# [Requisitos del ejercicio]
1. Responde estas preguntas sobre el fragmento de la zona turística vacía:
(a) ¿Cómo están las cortinas de los apartamentos que se ven desde el mirador?
(b) ¿En qué calle está el hotel Best Semiramis?
(c) ¿Dónde están los jóvenes que hacen una fiesta?
2. Sigue escribiendo el fragmento sobre la zona turística vacía a partir de su última frase.

# [Fragmento seleccionado]
::::::

Existen multitud de plazas de aparcamiento sin ocupar. En otro momento, sería casi imposible estacionar porque los vehículos de alquiler son los amos y señores, ejerciendo una dictadura sin parangón en una zona que, sobre todo, recibe gran cantidad de turismo extranjero.
Desde un pequeño mirador, situado al comienzo del Camino de la Costa, se perciben los apartamentos que se levantan sobre la Carretera Este y que minutos antes dejamos atrás, tras pasar delante de ellos. La mayoría están cerrados. Las cortinas de las ventanas están corridas y no hay ni el más mínimo movimiento que indique la presencia de alguien en su interior. Se detecta suciedad en los balcones, los espacios comunes y, en general, en su exterior.
Unos cuantos metros más allá, siguiendo la calle Leopoldo Cólogan Zuleta, nos detenemos delante del hotel Best Semiramis, uno de los emblemas del boom turístico de ese municipio. También está cerrado. Parece un pabellón para congresos que nunca se inauguró. De hecho, podría tirar una piedra y romper alguno de los cristales de su entrada y a nadie le importaría demasiado. Siguiendo la tónica general, los aparcamientos de esta calle están vacíos. La imagen es para enmarcar y tiene tintes apocalípticos, propios de una huida masiva y sin retorno.
La anormalidad define la situación económica de lo que sucede allí. De hecho, justo en frente del Semiramis, se encuentra el hotel Bluesea Interpalace. Es un edifico feo, que se asemeja a una colmena o a los bloques de viviendas para las familias obreras de la extinta Unión Soviética, aunque mucho más blanqueado y jugando con los espacios abiertos. Si me apuran, hasta puede que tenga reminiscencias de un edificio gubernamental de los años setenta u ochenta, con su carácter frío, rígido y sin atractivo visual. Casi todas las habitaciones están vacías. Un ruido estridente me obliga a mirar hacia arriba. Hay unos jóvenes en el balcón de un piso intermedio. Están haciendo una fiesta porque la música retumba de tal manera que se puede escuchar a decenas de metro de allí. Son los efectos de ese silencio, que permiten concentrarte en detalles que definen claramente lo que está pasando. El resto de los balcones esperan de brazos cruzados, como si sobrasen sus servicios.

::::::

# [Filas mostradas]
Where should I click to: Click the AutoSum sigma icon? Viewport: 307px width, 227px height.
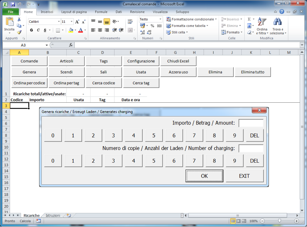249,19
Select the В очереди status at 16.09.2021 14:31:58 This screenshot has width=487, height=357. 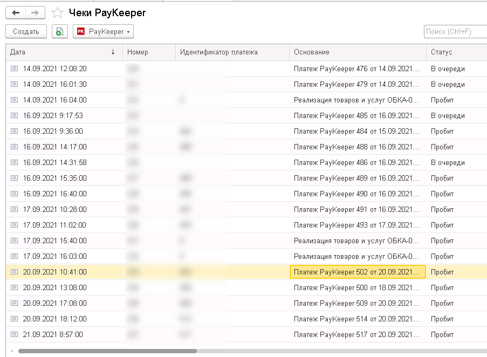tap(447, 162)
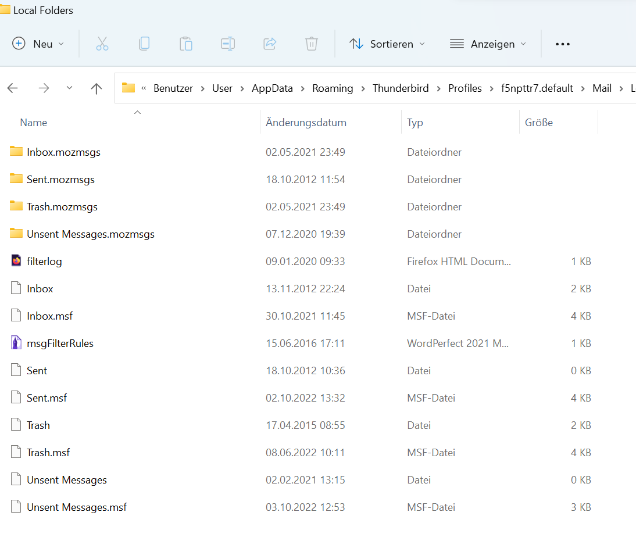636x555 pixels.
Task: Sort by Änderungsdatum column header
Action: point(306,123)
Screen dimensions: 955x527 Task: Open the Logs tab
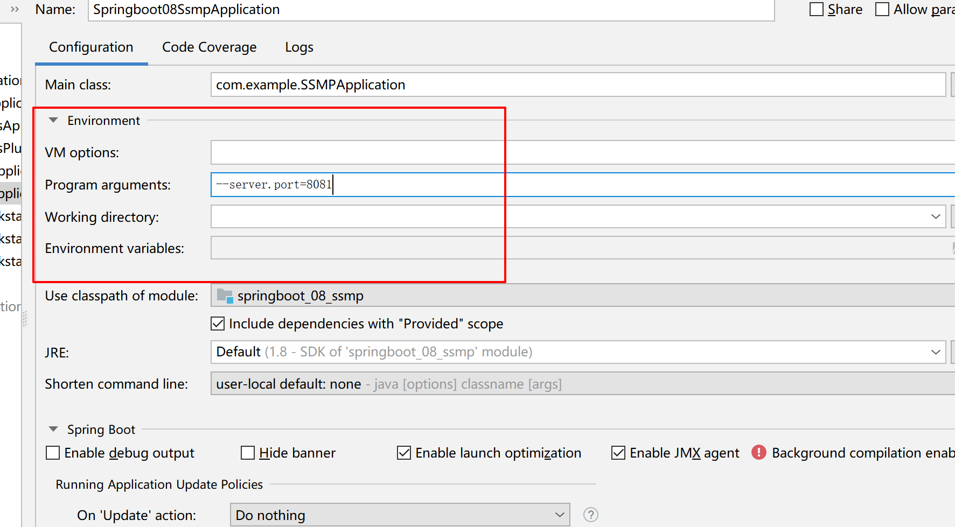point(299,47)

::::::

# [Respuestas numeradas]
1.
(a) Están corridas.
(b) En la calle Leopoldo Cólogan Zuleta.
(c) En el balcón de un piso intermedio.

2.
Cae la noche. Ahora, desde el mirador de La Paz se divisa gran parte de la costa portuense, sobre todo el núcleo de Martiánez y todos los complejos hoteleros de su alrededor. La economía de este municipio depende de ellos, pero en apariencia presentan una imagen de estructuras abandonadas y herméticas. Es impresionante verlos a oscuras, convertidos en rudos árboles de hormigón que se levantan en dirección al cielo, pero cuya vitalidad ha desaparecido momentáneamente. Sus siluetas se adivinan gracias al efecto del alumbrado público y de otras luces relativamente próximas.
Me imagino a Juan Goytisolo de pie en ese mismo mirador, tomando notas para un futuro libro donde reflejase cómo es el paisaje después de la guerra. Pero aquí no hay bombas ni agujeros por la metralla repartidos indiscriminadamente por las fachadas de esos hoteles. No. Solo una crisis económica, muy dura y de efectos incalculables aún, producto de un enemigo invisible, que nos ha demostrado los frágiles que somos y que nos divide más de lo que lo estamos como sociedad.
No encuentro respuestas a lo que sucede. Pienso que, en cualquier guerra que se precie, uno de esos hoteles sería un lugar idóneo para los francotiradores, que tendrían una visión perfecta de distintos ángulos de la ciudad. La oscuridad y una terrible sensación de inseguridad general me hacen pensar en eso.
Al marcharme, observo a los camareros de una pequeña cafetería próxima. Están recogiendo las sillas de la terraza de su establecimiento. Mi impresión es que uno de ellos las apila con desgana. El día no ha ido bien y la noche ya no da para más.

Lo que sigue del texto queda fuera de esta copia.